Entries on target coordinates:
****

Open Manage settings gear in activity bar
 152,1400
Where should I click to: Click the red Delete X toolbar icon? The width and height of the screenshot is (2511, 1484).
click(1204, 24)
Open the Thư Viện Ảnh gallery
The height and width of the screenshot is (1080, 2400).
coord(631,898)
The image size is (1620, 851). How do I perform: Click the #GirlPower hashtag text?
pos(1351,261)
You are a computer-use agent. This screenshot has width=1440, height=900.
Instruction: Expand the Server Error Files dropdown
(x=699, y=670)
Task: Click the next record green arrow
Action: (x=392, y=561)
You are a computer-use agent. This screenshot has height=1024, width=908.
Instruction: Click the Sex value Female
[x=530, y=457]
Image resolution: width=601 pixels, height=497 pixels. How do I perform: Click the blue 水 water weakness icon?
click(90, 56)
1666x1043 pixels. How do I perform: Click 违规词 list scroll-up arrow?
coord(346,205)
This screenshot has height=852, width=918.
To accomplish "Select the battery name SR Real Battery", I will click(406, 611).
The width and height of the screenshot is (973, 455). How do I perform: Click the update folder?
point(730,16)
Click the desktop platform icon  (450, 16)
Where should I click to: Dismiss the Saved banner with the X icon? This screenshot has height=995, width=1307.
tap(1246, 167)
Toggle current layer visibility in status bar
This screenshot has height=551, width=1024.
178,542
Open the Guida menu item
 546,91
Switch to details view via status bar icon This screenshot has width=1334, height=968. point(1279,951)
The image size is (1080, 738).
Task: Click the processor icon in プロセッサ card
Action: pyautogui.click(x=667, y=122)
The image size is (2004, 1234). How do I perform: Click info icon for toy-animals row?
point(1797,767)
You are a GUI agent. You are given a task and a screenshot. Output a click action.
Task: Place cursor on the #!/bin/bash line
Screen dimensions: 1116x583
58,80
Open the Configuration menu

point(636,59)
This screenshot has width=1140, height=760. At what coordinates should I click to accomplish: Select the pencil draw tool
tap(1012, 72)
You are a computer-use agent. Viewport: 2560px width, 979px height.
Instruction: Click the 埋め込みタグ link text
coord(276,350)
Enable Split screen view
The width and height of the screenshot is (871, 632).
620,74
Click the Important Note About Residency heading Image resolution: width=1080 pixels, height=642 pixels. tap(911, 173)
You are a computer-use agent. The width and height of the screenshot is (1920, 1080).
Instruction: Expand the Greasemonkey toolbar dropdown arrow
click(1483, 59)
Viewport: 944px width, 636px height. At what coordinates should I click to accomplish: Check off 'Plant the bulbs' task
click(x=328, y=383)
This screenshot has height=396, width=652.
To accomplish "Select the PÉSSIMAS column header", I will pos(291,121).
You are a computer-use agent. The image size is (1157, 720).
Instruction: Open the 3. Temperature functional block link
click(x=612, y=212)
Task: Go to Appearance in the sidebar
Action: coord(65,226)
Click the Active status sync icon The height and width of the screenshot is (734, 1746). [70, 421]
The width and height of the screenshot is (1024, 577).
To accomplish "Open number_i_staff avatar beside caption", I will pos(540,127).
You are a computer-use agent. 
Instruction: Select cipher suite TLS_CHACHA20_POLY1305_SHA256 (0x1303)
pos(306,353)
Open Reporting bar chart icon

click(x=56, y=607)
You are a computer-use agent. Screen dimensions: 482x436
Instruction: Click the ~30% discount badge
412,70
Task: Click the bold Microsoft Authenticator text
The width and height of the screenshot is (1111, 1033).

****

Edit the records above so that each "computer-use agent" reads "desktop assistant", and keep every other part the same.

Open Manage settings gear in activity bar
 152,1400
Where should I click to: Click the red Delete X toolbar icon? The width and height of the screenshot is (2511, 1484).
click(1204, 24)
Open the Thư Viện Ảnh gallery
The height and width of the screenshot is (1080, 2400).
coord(631,898)
The image size is (1620, 851). How do I perform: Click the #GirlPower hashtag text?
pos(1351,261)
You are a desktop assistant. This screenshot has width=1440, height=900.
Instruction: Expand the Server Error Files dropdown
(x=699, y=670)
Task: Click the next record green arrow
Action: (x=392, y=561)
You are a desktop assistant. This screenshot has height=1024, width=908.
Instruction: Click the Sex value Female
[x=530, y=457]
Image resolution: width=601 pixels, height=497 pixels. How do I perform: Click the blue 水 water weakness icon?
click(90, 56)
1666x1043 pixels. How do I perform: Click 违规词 list scroll-up arrow?
coord(346,205)
This screenshot has height=852, width=918.
To accomplish "Select the battery name SR Real Battery", I will click(406, 611).
The width and height of the screenshot is (973, 455). How do I perform: Click the update folder?
point(730,16)
Click the desktop platform icon  (450, 16)
Where should I click to: Dismiss the Saved banner with the X icon? This screenshot has height=995, width=1307.
tap(1246, 167)
Toggle current layer visibility in status bar
This screenshot has height=551, width=1024.
178,542
Open the Guida menu item
 546,91
Switch to details view via status bar icon This screenshot has width=1334, height=968. point(1279,951)
The image size is (1080, 738).
Task: Click the processor icon in プロセッサ card
Action: pyautogui.click(x=667, y=122)
The image size is (2004, 1234). How do I perform: Click info icon for toy-animals row?
point(1797,767)
You are a GUI agent. You are given a task and a screenshot. Output a click action.
Task: Place cursor on the #!/bin/bash line
Screen dimensions: 1116x583
58,80
Open the Configuration menu

point(636,59)
This screenshot has width=1140, height=760. At what coordinates should I click to accomplish: Select the pencil draw tool
tap(1012, 72)
You are a desktop assistant. Viewport: 2560px width, 979px height.
Instruction: Click the 埋め込みタグ link text
coord(276,350)
Enable Split screen view
The width and height of the screenshot is (871, 632).
620,74
Click the Important Note About Residency heading Image resolution: width=1080 pixels, height=642 pixels. tap(911, 173)
You are a desktop assistant. The width and height of the screenshot is (1920, 1080).
Instruction: Expand the Greasemonkey toolbar dropdown arrow
click(1483, 59)
Viewport: 944px width, 636px height. At what coordinates should I click to accomplish: Check off 'Plant the bulbs' task
click(x=328, y=383)
This screenshot has height=396, width=652.
To accomplish "Select the PÉSSIMAS column header", I will pos(291,121).
You are a desktop assistant. The image size is (1157, 720).
Instruction: Open the 3. Temperature functional block link
click(x=612, y=212)
Task: Go to Appearance in the sidebar
Action: coord(65,226)
Click the Active status sync icon The height and width of the screenshot is (734, 1746). [70, 421]
The width and height of the screenshot is (1024, 577).
To accomplish "Open number_i_staff avatar beside caption", I will pos(540,127).
You are a desktop assistant. 
Instruction: Select cipher suite TLS_CHACHA20_POLY1305_SHA256 (0x1303)
pos(306,353)
Open Reporting bar chart icon

click(x=56, y=607)
You are a desktop assistant. Screen dimensions: 482x436
Instruction: Click the ~30% discount badge
412,70
Task: Click the bold Microsoft Authenticator text
The width and height of the screenshot is (1111, 1033).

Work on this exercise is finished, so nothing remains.